A Comissão de Seguridade Social e Família aprovou nesta semana o Projeto de Lei 1963/03 , que determina a vacinação das mulheres em idade fértil, entre 12 e 49 anos, contra a rubéola. Pela proposta, da deputada Marinha Raupp (PMDB-RO), só serão dispensadas de receber a vacina as mulheres que comprovarem, por meio de caderneta de vacinação, terem recebido dose de vacina congênere ou que apresentem exames sorológicos que demonstrem a existência de imunidade à doença.
Seqüelas
O relator do projeto, deputado Darcísio Perondi (PMDB-RS), lembra que a rubéola pode ocasionar diversas seqüelas para a criança cuja mãe tiver contraído a doença no período gestacional, particularmente durante os primeiros três meses da doença. Na avaliação de Perondi, porém, a vacinação não pode ser uma medida coercitiva, como prevê a proposta.

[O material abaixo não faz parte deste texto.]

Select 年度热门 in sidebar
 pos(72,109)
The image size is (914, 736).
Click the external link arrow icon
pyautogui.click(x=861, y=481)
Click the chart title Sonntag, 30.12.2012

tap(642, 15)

Com o objetivo de sanar essa impropriedade, ele apresentou substitutivo que torna obrigatória a disponibilização de vacinas contra a rubéola na rede pública de saúde para a vacinação de mulheres em idade fértil.
Tramitação
A proposta, que tramita em caráter conclusivo , ainda será examinada pela Comissão de Constituição e Justiça e de Cidadania.